What you should do - Extract, unchanged, each line of the listing below from its first line through the line that contains "Task: Click the 模板 (Templates) sidebar icon", inclusive, and nothing else.

Segment Start: Material to process

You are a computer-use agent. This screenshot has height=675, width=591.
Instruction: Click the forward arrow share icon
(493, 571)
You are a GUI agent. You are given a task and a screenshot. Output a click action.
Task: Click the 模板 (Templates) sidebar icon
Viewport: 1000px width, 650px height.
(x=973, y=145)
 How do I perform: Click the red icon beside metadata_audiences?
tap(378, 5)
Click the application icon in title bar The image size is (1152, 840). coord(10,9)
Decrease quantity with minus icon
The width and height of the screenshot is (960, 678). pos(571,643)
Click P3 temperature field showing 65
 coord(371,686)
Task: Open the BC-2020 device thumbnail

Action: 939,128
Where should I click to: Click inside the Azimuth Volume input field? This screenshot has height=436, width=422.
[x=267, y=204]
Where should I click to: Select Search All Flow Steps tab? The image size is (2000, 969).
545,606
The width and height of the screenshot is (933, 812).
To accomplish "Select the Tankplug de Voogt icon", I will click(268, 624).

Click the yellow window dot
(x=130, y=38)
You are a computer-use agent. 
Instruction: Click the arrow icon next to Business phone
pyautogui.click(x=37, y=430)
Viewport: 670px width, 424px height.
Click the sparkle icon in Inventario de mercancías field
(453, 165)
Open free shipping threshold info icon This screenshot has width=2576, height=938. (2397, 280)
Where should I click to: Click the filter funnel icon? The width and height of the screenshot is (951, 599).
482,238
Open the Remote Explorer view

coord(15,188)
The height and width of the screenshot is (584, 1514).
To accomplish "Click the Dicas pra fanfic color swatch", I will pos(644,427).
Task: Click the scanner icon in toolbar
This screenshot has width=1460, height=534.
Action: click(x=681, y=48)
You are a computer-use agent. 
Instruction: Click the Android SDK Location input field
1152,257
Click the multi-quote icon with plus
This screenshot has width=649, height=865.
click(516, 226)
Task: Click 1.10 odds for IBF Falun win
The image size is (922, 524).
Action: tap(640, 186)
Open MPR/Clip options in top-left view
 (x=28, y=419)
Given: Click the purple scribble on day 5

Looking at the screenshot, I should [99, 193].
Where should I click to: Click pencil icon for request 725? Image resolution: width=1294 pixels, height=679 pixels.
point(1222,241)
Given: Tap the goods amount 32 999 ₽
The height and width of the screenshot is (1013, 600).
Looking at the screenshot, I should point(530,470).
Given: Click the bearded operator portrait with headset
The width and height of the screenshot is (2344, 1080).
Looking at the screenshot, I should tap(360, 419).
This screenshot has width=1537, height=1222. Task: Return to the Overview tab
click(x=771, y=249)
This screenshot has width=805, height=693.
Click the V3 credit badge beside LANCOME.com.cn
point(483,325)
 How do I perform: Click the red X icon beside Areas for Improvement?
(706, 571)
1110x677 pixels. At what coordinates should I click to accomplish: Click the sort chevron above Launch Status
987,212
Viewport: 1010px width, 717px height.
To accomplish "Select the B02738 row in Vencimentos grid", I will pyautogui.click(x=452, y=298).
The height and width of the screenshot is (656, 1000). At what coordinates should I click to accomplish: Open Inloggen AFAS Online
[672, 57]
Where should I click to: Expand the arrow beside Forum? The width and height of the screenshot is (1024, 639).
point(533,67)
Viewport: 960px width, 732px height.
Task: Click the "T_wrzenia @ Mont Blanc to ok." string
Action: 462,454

Segment End: Material to process

Reply to the exercise -
You are a computer-use agent. This screenshot has height=675, width=591.
Instruction: Click the forward arrow share icon
(493, 571)
You are a GUI agent. You are given a task and a screenshot. Output a click action.
Task: Click the 模板 (Templates) sidebar icon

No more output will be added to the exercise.